Selected extract —
Gzip can reduce the archive log size about one fourth. My point is
that it can still be large enough. Removing physical log record (by
replacing them with logical log record) from archive log will achieve
will shrink the size of the archive log to one twentieth, in the case of
pgbehcn test about ten hours (3,600,000 transactions) with database size
about 2GB. In the case of gzip, maybe becuase of higher CPU load,
total throughput for gzip is less than just copying WAL to archive. In
our case, throughput seems to be slightly higher than just copying
(preserving physical log) or gzip. I'll gather the meaturement result
and try to post.

The size of archive log seems not affected by the size of the database,
but just by the number of transactions. In the case of
full_page_writes=on and full_page_compress=on, compressed archive log
size seems to be dependent only on the number of transactions and
transaction characteristics.

Our evaluation result is as follows:
Database size: 2GB
WAL size (after 10hours pgbench run): 48.3GB
gzipped size: 8.8GB
removal of the physical log: 2.36GB
fullpage_writes=off log size: 2.42GB

The reason why archive log size of our case is slightly smaller than
full_page_writes=off is because we remove not only the physical logs
but also each page header and the dummy part at the tail of each log
segment.

Further, we can apply gzip to this archive (2.36GB). Final size is
0.75GB, less than one sixtieth of the original WAL.

Overall duration to gzip from WAL (48.3GB to 8.8GB) was about 4000sec,
and our compression to 2.36GB needed about 1010sec, slightly less than
just cat command (1386sec). When gzip is combined with our compression
(48.3GB to 0.75GB), total duration was about 1330sec.

This shows that phyiscal log removal is good selection for the following
case:

1) Need same crash recovery possibility as full_page_writes=on, and
2) Need to shrink the size of archive log for loger period to store.

Tasks for this exercise —
1. Update the note on shrinking PostgreSQL archive logs from "The reason why" through "the original WAL.", swapping "dummy part" for "padding".
2. Continue the note on shrinking PostgreSQL archive logs from where it stops.

Supplied data —
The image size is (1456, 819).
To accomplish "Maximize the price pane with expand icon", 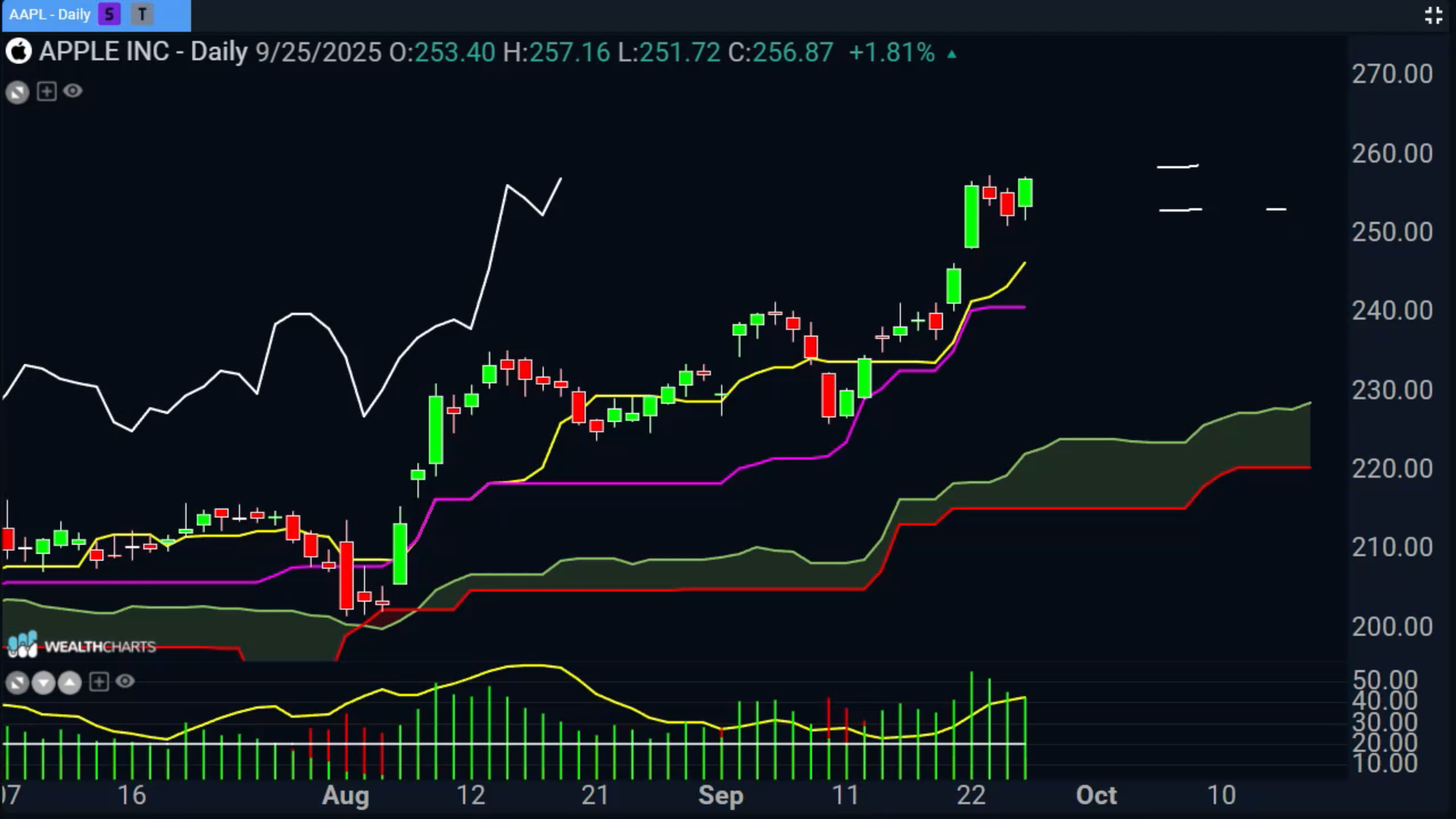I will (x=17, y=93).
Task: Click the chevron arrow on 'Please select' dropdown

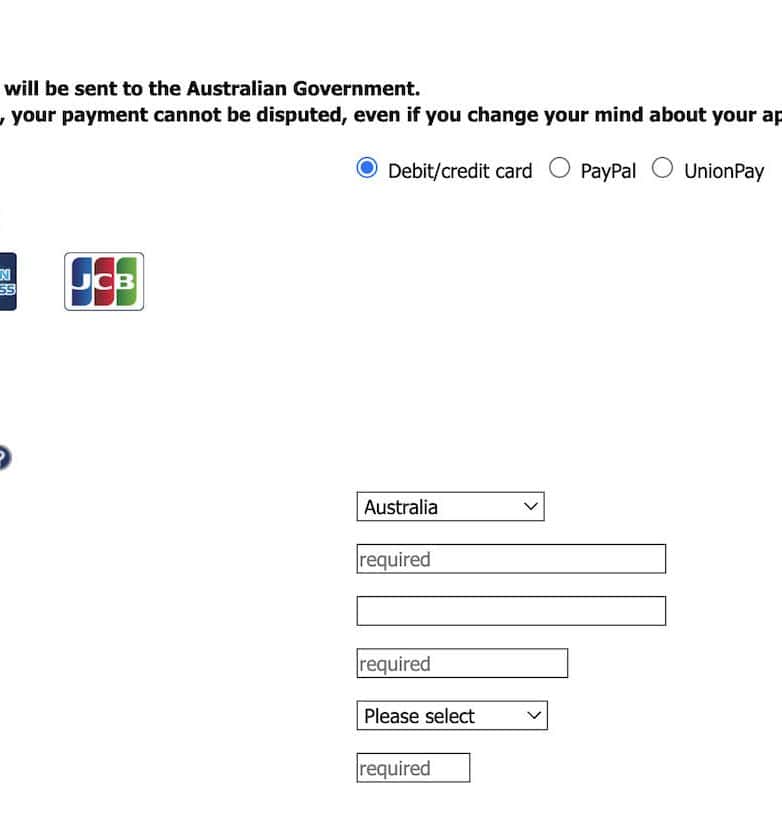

Results for each task —
1.
The reason why archive log size of our case is slightly smaller than
full_page_writes=off is because we remove not only the physical logs
but also each page header and the padding at the tail of each log
segment.

Further, we can apply gzip to this archive (2.36GB). Final size is
0.75GB, less than one sixtieth of the original WAL.

2.
Of course, if we care crash recovery in PITR slave, we still need
physical log records in archive log. In this case, because archive log
is not intended to be kept long, its size will not be an issue.

I'm planning to do archive log size evalutation with other benchmarks
such as DBT-2 as well.

Materials for this has already been thrown to HACKERS and PATCHES. I
hope you try this.

Jim Nasby wrote:
> I thought the drive behind full_page_writes = off was to reduce the
> amount of data being written to pg_xlog, not to shrink the size of a
> PITR log archive.
>
> ISTM that if you want to shrink a PITR log archive you'd be able to get
> good results by (b|g)zip'ing the WAL files in the archive. I quick test
> on my laptop shows over a 4x reduction in size. Presumably that'd be
> even larger if you increased the size of WAL segments.
>
> On Jan 29, 2007, at 2:15 AM, Koichi Suzuki wrote:
>
>> This is a proposal for archive log compression keeping physical log in
>> WAL.
>>
>> In PotgreSQL 8.2, full-page_writes option came back to cut out physical
>> log both from WAL and archive log. To deal with the partial write
>> during the online backup, physical log is written only during the online
>> backup.
>>
>> Although this dramatically reduces the log size, it can risk the crash
>> recovery. If any page is inconsisitent because of the fault, crash
>> recovery doesn't work because full page images are necessary to recover
>> the page in such case. For critical use, especially in commercial use,
>> we don't like to risk the crash recovery chance, while reducing the
>> archive log size will be crucial too for larger databases. WAL size
>> itself may be less critical, because they're reused cyclickly.
>>
>> Here, I have a simple idea to reduce archive log size while keeping
>> physical log in xlog:
>>
>> 1. Create new GUC: full_page_compress,
>>
>> 2. Turn on both the full_page_writes and full_page_compress: physical
>> log will be written to WAL at the first write to a page after the
>> checkpoint, just as conventional full_page_writes ON.
>>
>> 3. Unless physical log is written during the online backup, this can be
>> removed from the archive log. One bit in XLR_BKP_BLOCK_MASK
>> (XLR_BKP_REMOVABLE) is available to indicate this (out of four, only
>> three of them are in use) and this mark can be set in XLogInsert().
>> With the both full_page_writes and full_page_compress on, both logical
>> log and physical log will also be written to WAL with XLR_BKP_REMOVABLE
>> flag on. Having both physical and logical log in a same WAL is not
>> harmful in the crash recovery. In the crash recovery, physical log is
>> used if it's available. Logical log is used in the archive recovery, as
>> the corresponding physical log will be removed.
>>
>> 4. The archive command (separate binary), removes physical logs if
>> XLR_BKP_REMOVABLE flag is on. Physical logs will be replaced by a
>> minumum information of very small size, which is used to restore the
>> physical log to keep other log records's LSN consistent.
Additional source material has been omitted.